Subject: Re: Baddiel's Syndrome [ Previous Message ]
Posted By Peter Ohanraohanrahan on Thu Aug 17 09:44:06 BST 2000:

So are you saying it was funny or not funny?


Subject: Re: Baddiel's Syndrome [ Previous Message ]
Posted By Ewar Woowar on Thu Aug 17 15:54:26 BST 2000:

<impressed>

Wow, Bent, now *that* was a review! Thanks for going to the bother, I'm really looking forward to the show now. One question: how was Baddiel as an actor? Do you think he should've got a trained/experienced leading man and just stuck to the scriptwriting?

Oh, and another question: were there any plebs in the audience? Cos if there were I won't bother with it...



PS: Translation for Peter: Man like show. Think show good. Grunt.


Subject: Re: Baddiel's Syndrome [ Previous Message ]
Posted By Peter Ohanraohanrahan on Thu Aug 17 18:52:46 BST 2000:

Me no understand comedy criticism - me go get wood for fire instead.


Subject: Re: Baddiel's Syndrome [ Previous Message ]
Posted By Bent Halo on Fri Aug 18 00:29:05 BST 2000:

Baddiel is very good as the central character. He's got over the wall of sarcasm seen in 'N&B In Pieces' and past the footy issue. He looks like he really enjoys it and the production seems to be running smoothly, everyone treating him with such respect.

My shock was the ordinary approach. He'd fragmented the sitcom on 'In Pieces' into something that had to be called a "vehicle" instead. So why is 'Syndrome' so ordinary? It's like early 'Men Behaving Badly' at the moment, but set in a Camden flat with token foreigners. He reuses ancient jokes and picks dull plotlines that are tied together nicely with a few long words. It's not the best thing he's done, just a virulently standard approach to sitcom. But it has elements which he can and should experiment with. It also contains great writing. I did enjoy it, even if the recording went on for far too long.

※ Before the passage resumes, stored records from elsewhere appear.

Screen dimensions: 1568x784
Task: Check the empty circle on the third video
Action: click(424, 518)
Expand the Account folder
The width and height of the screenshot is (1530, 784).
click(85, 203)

Another thing skipped. The theme music is Cud's "Rich and Strange" which is nice - nice, largely so I can mention that they were produced by XTC's Dave Gregory once. Hem.

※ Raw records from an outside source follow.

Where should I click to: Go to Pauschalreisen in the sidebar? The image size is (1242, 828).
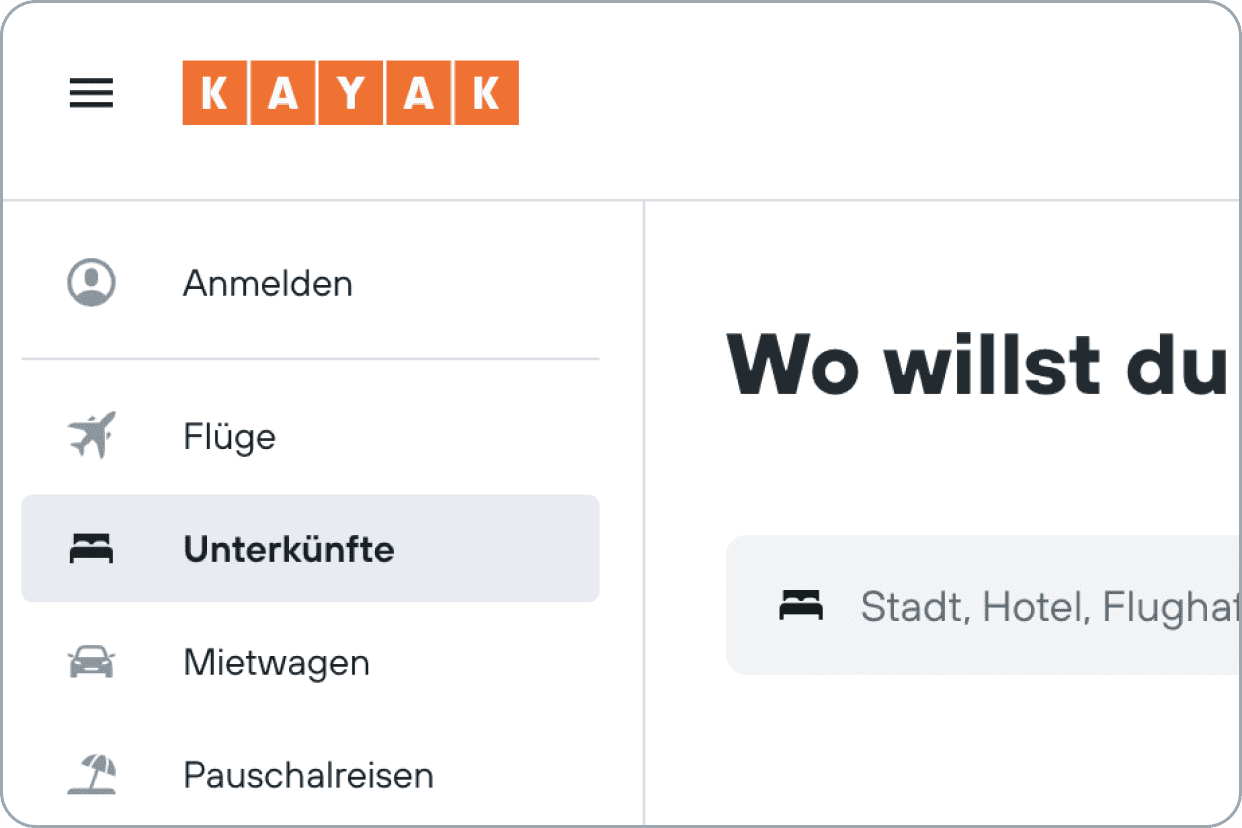coord(310,775)
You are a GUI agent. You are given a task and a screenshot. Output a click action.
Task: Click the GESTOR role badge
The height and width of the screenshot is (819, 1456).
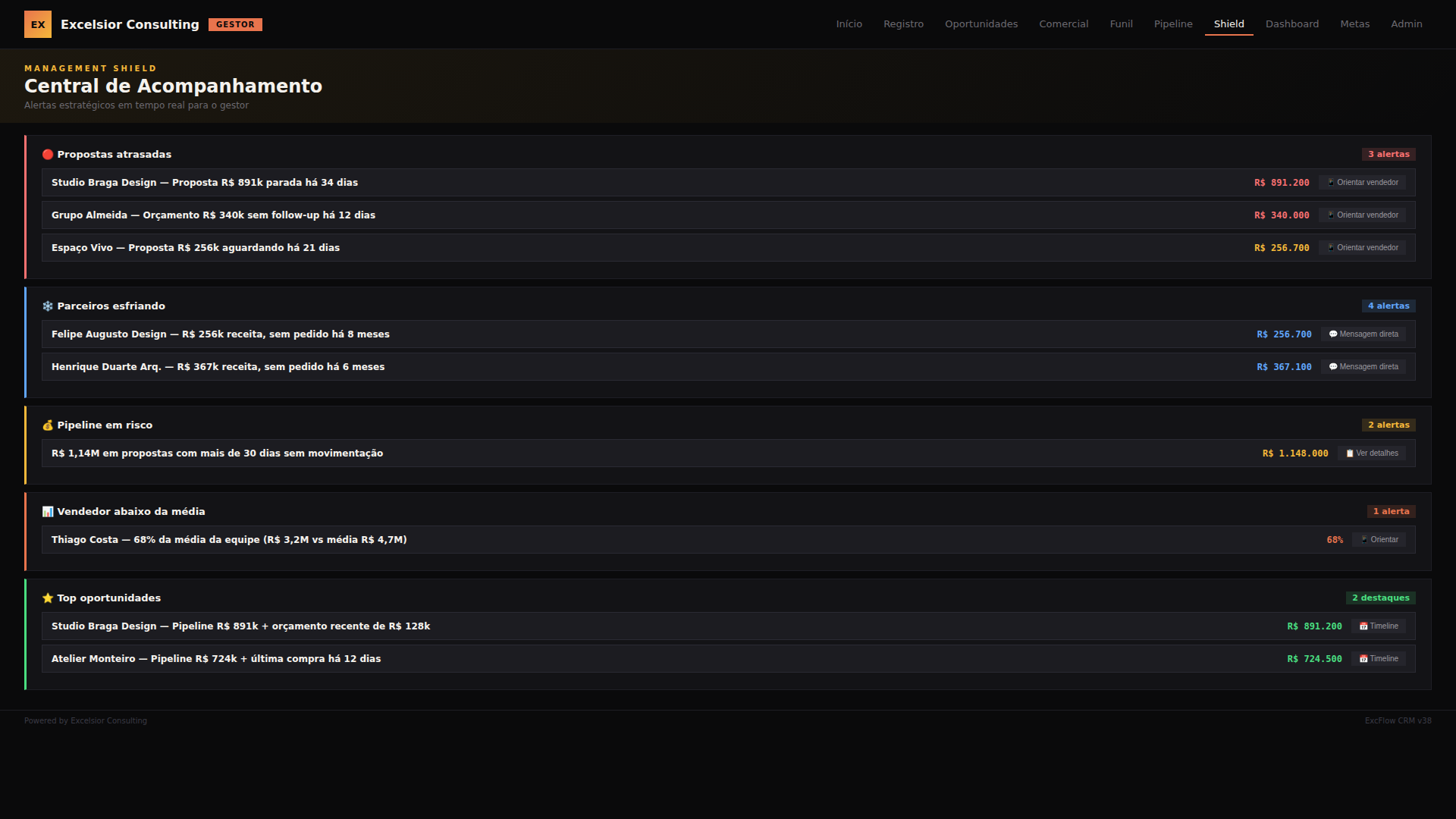(235, 24)
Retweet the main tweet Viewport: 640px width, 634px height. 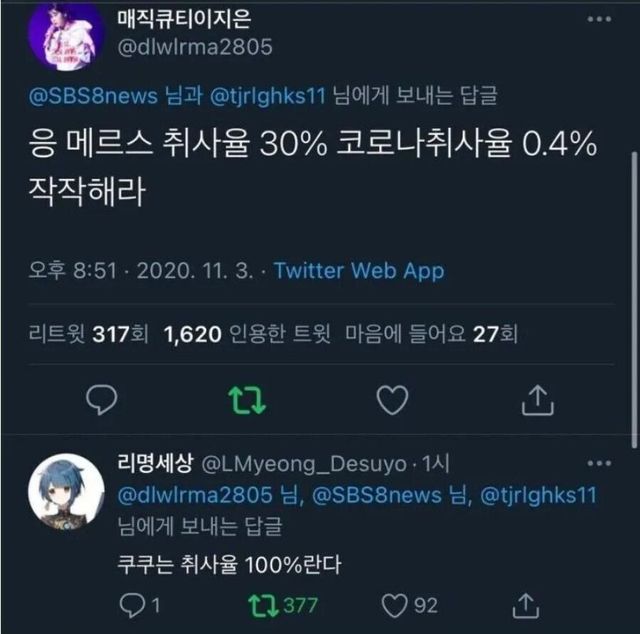[x=244, y=400]
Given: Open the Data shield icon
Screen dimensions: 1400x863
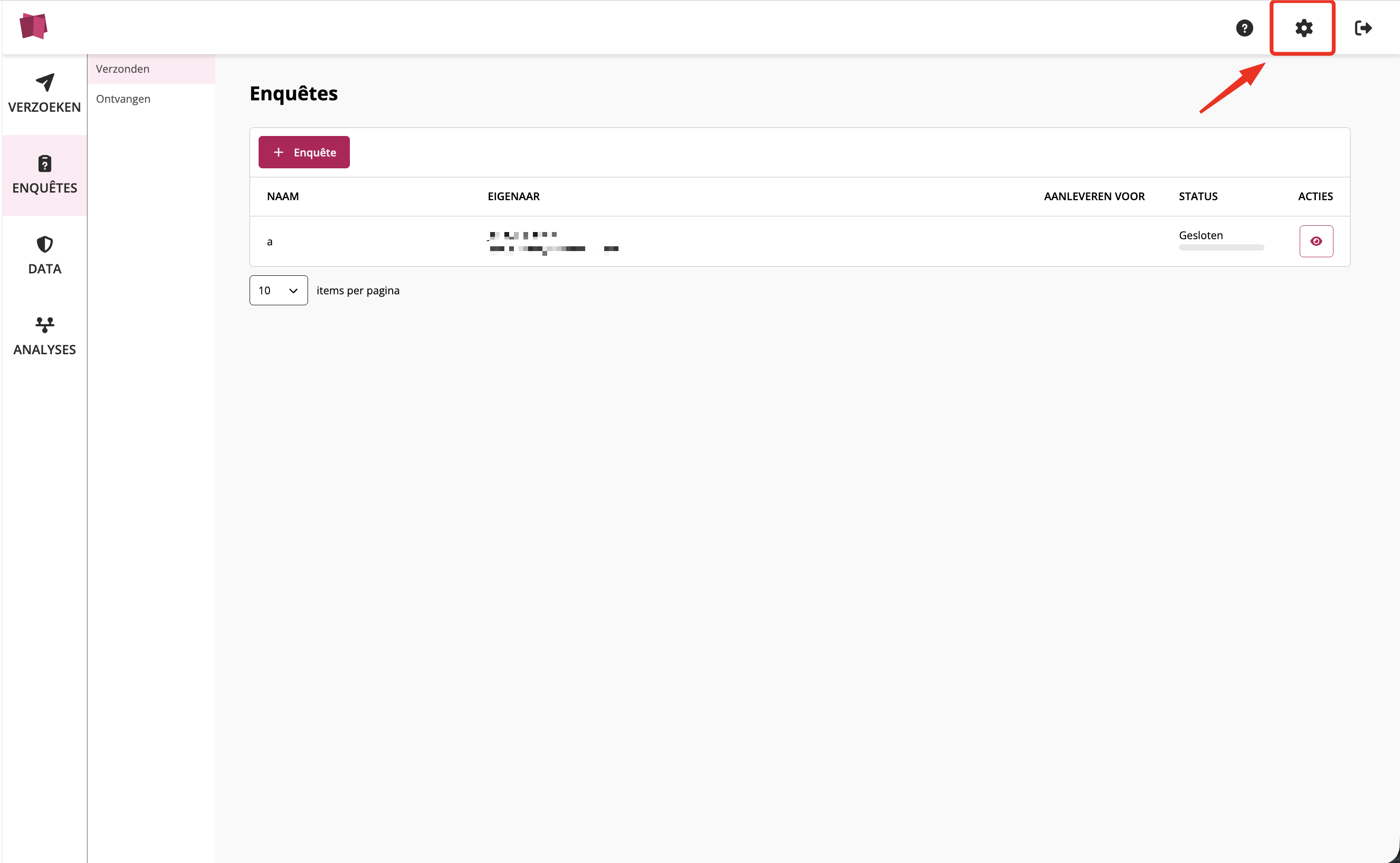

The titles are lovely. Really sharp colours of a red target scanning a city street packed with people. The target picks out random people and identifies their condition - "too American", stuff like that. The lettering looks like digital film scratch as seen in the 'Seven' titles.

The target finishes on Baddiel. A selection box spins in search of his syndrome. They invent a new one. That's the title.


Subject: Re: Baddiel's Syndrome [ Previous Message ]
Posted By TJ on Fri Aug 18 12:03:38 BST 2000:

Rich And Strange as the theme tune??????????


I'm watching it. That's all there is to it.